┌─ Entries provided

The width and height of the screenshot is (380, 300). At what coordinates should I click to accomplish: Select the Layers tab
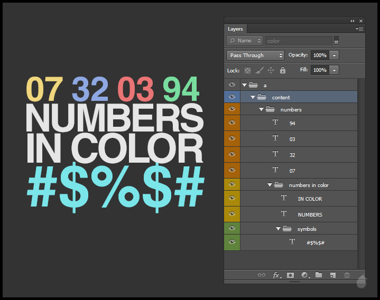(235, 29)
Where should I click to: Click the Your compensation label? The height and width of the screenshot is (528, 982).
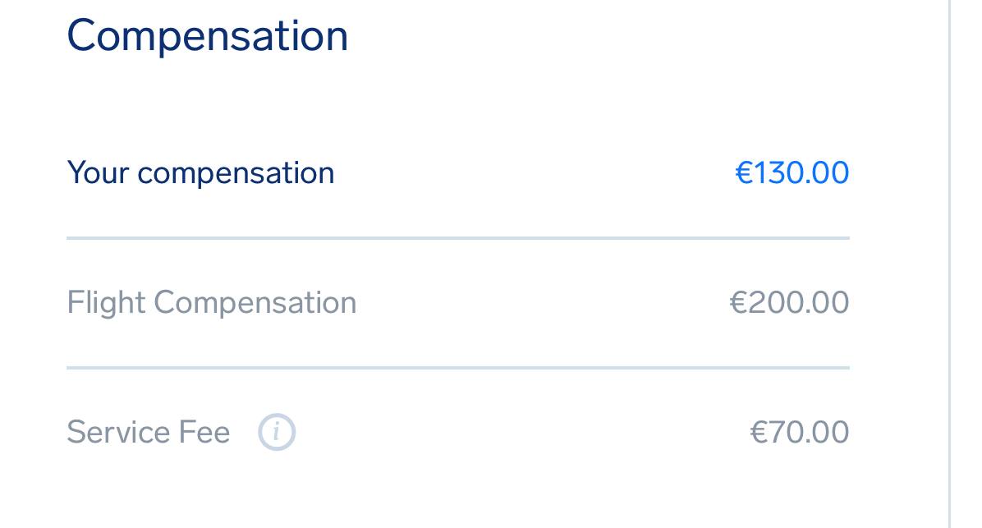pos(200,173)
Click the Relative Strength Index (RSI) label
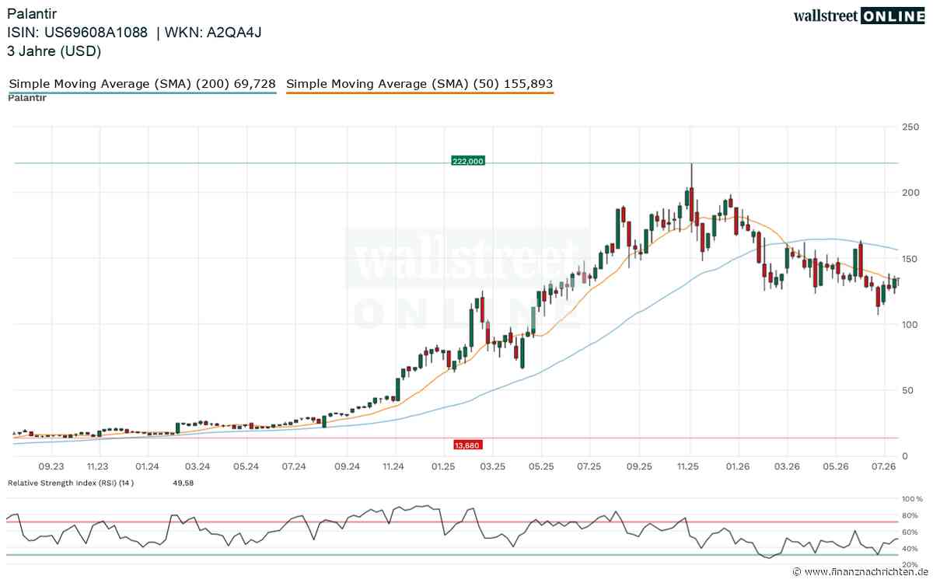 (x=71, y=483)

└─
┌─ Entries provided

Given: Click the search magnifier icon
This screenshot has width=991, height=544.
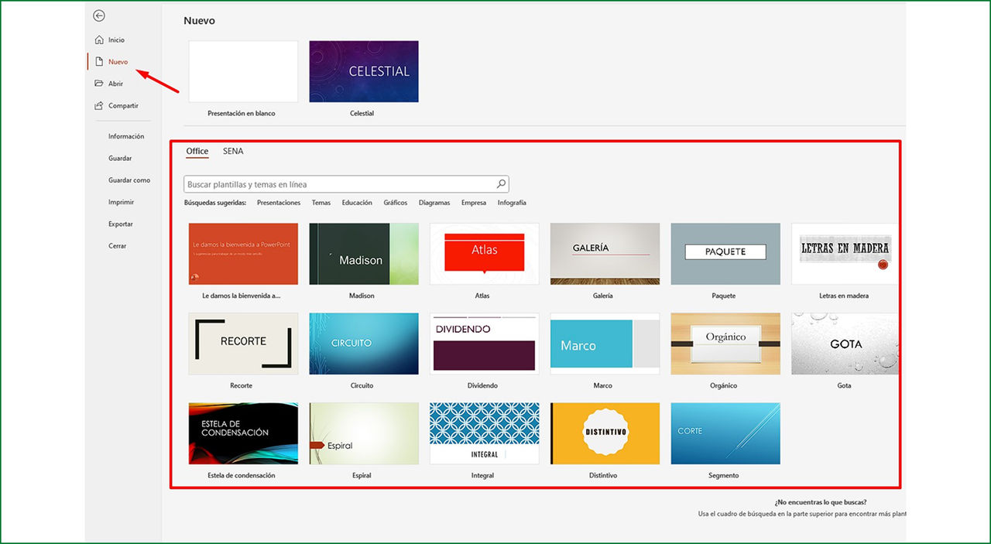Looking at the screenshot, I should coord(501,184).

└─
┌─ Entries provided

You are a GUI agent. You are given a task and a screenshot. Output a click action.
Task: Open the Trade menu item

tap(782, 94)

└─

| Exercise objective |
Copy the rows above word for word, starting at the line containing "Given: Click the search magnifier icon" and stopping after the line containing "Looking at the". Leave out the pictures.

| Correct output |
Given: Click the search magnifier icon
This screenshot has width=991, height=544.
Looking at the screenshot, I should coord(501,184).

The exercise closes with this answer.